Diagnosis can be based on clinical, electrophysiological, immunological, and pathological evidence, but all of these may not be easily available. That is why imaging techniques like MRI are gaining prominence in diagnosing the disease. MRI is fast becoming the initial investigation, although variability in the MRI findings is more of a rule than an exception [7]. The MRI changes in SSPE are non-specific, most commonly signal changes are noted in white as well as grey matters of the parietal and occipital lobes in the form of hyperintensities on T2-weighted and FLAIR sequences. It is not common to see edema, mass effect, or contrast enhancement. Despite the advances, diagnoses ranging from ADEM, cerebral gliomatosis to Rasmussen’s encephalitis were made erroneously in children suffering from SSPE [8–10]. Our patient was also misdiagnosed as ADEM on the first MRI for which he received steroids which have been described to aggravate the condition in some cases [4]. Gyral swelling has also been reported rarely in the literature [7]. The MRI done at six weeks of illness showed diffuse gyral swelling along with the findings suggestive of acute to sub-acute white matter involvement in the form of ischemic infarcts. These findings are not typical of SSPE. The inability to elaborate a confirmatory history of measles in early childhood from the mother and the absence of typical findings on MRI compromised the chances of timely and correct diagnosis in our patient.
4. Conclusion
In the setting of low health awareness and general illiteracy, the history of precedent measles infection may not always be forthcoming.
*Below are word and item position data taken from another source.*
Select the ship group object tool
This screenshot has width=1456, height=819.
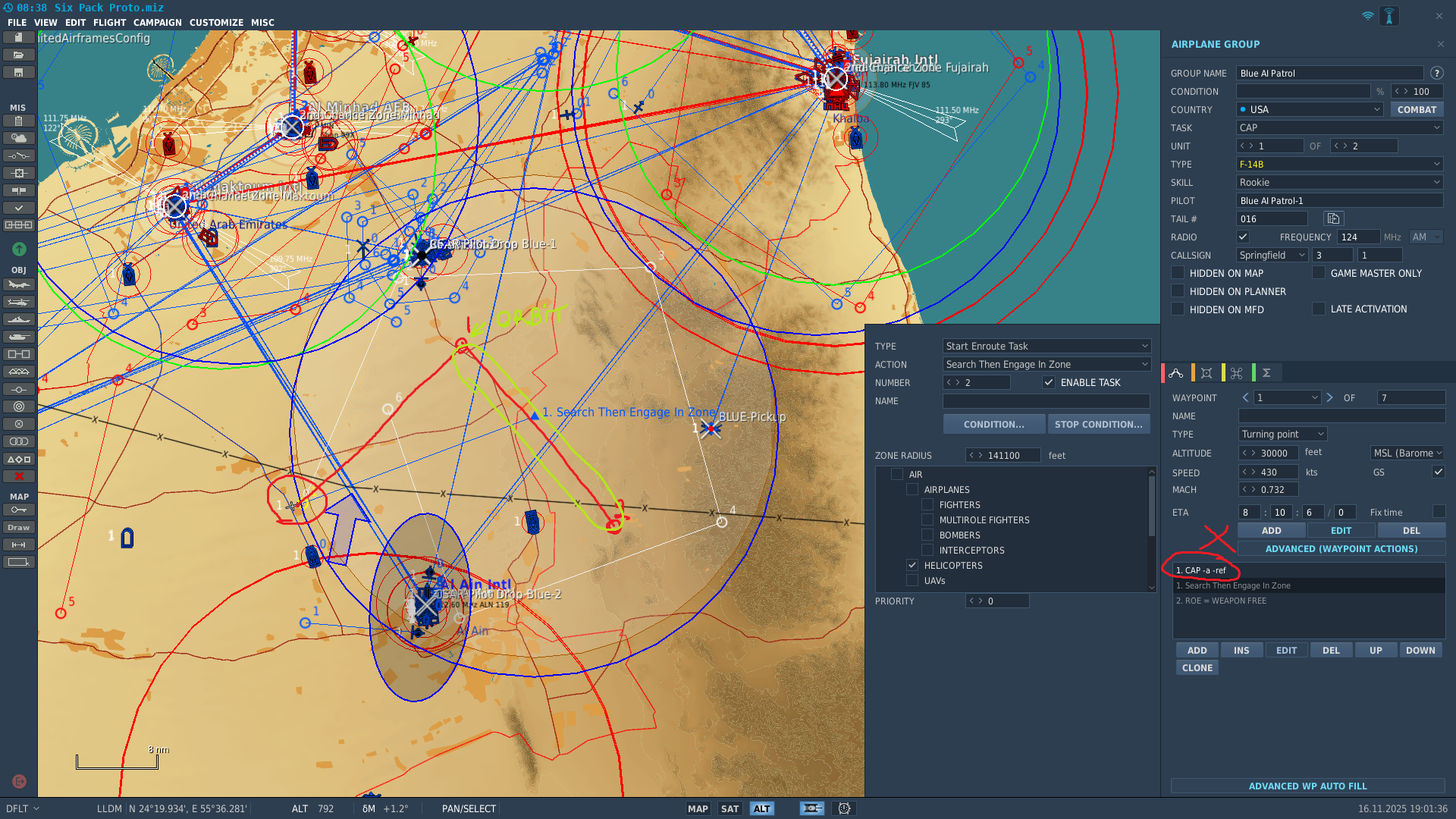[19, 320]
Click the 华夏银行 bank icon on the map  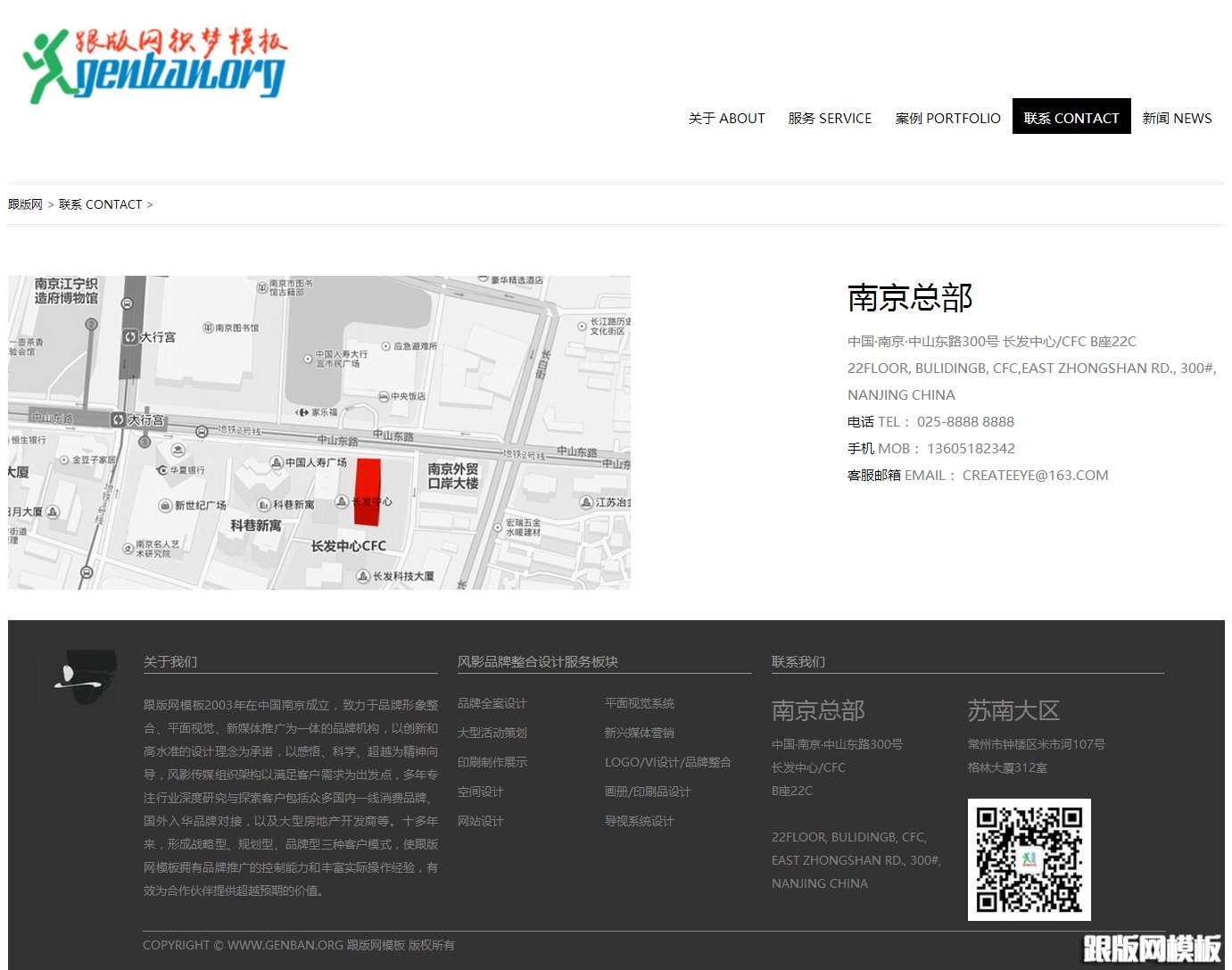161,470
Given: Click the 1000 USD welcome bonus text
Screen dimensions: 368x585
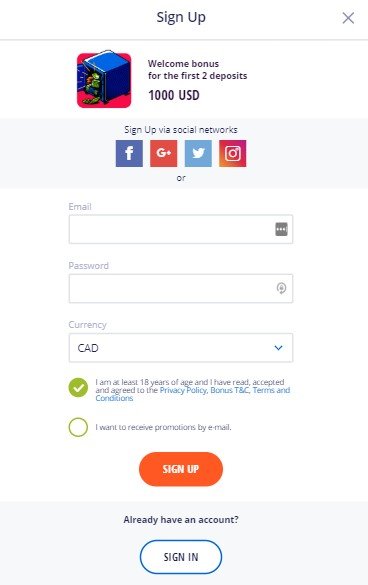Looking at the screenshot, I should (174, 95).
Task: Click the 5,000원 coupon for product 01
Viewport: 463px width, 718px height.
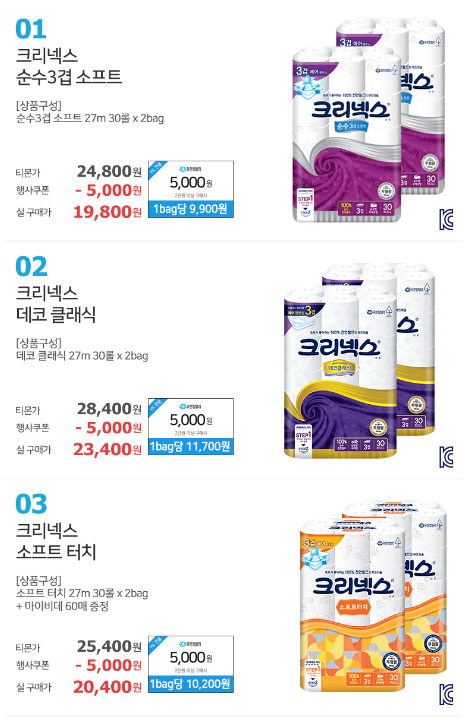Action: click(191, 181)
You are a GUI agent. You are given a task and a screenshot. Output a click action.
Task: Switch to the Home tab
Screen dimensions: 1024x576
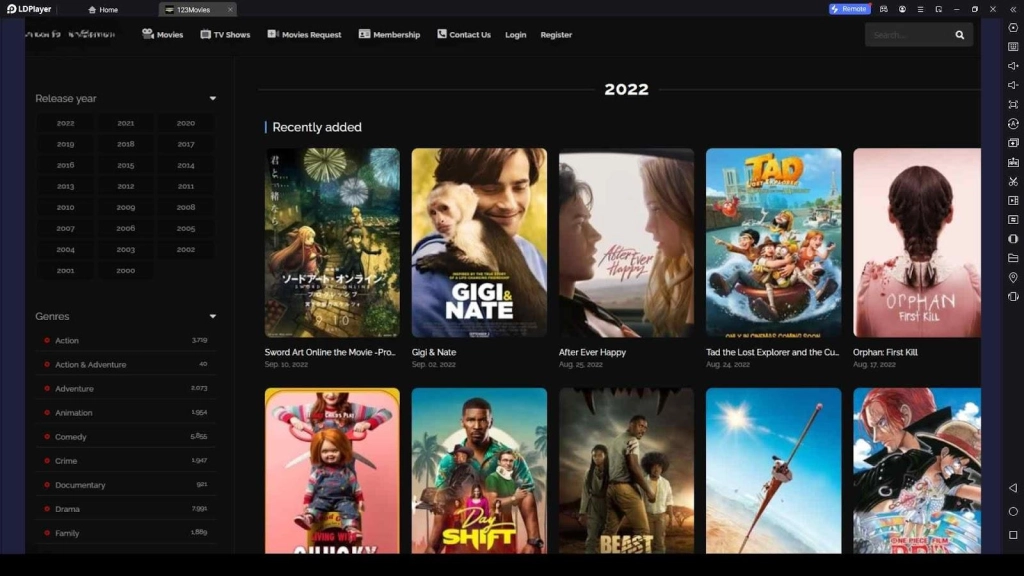click(105, 9)
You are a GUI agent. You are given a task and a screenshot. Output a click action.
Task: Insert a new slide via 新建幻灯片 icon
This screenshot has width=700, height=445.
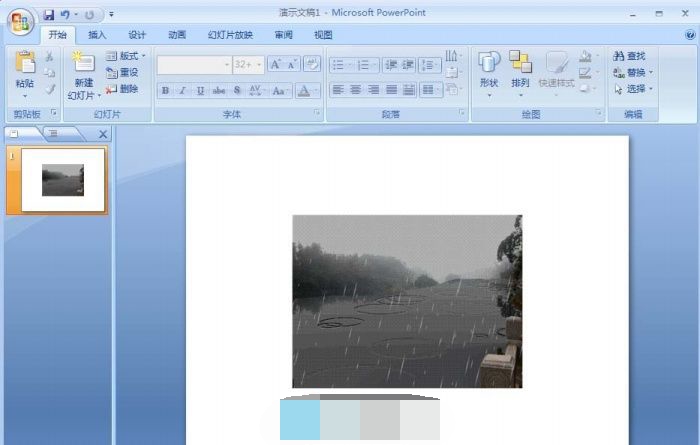(x=82, y=64)
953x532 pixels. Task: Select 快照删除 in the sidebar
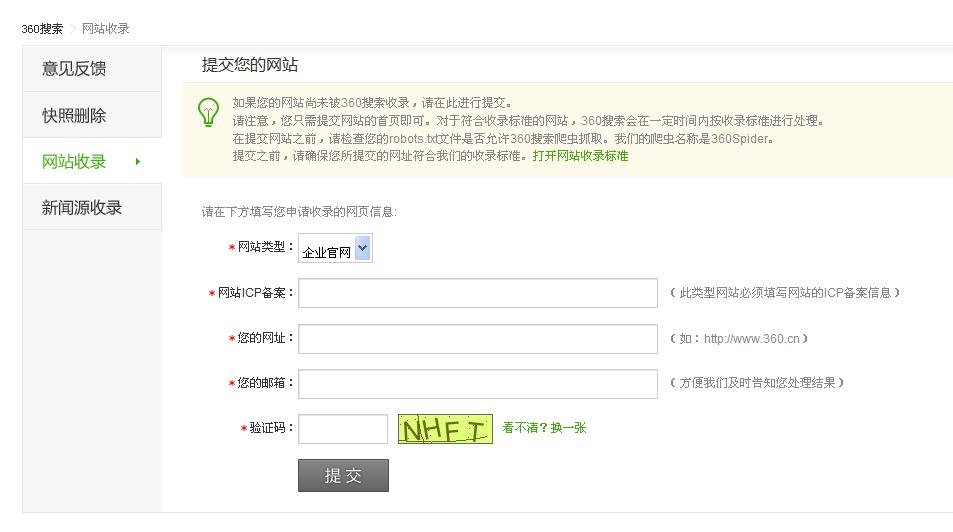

A high index of suspicion is important in cases with SSPE based on clinical presentation. Confirming the immunization status is crucial. MRI can help in making a diagnosis, but all the possible changes encompassing all stages and their correlation with severity are yet to be explored.
Jindal G, Gupta V, Siddiqui A, et al. A case of subacute sclerosing panencephalitis: a myriad of masquerades on neuroimaging. Series Clin Med Case Rep Rev. 2023;1(3):1-4.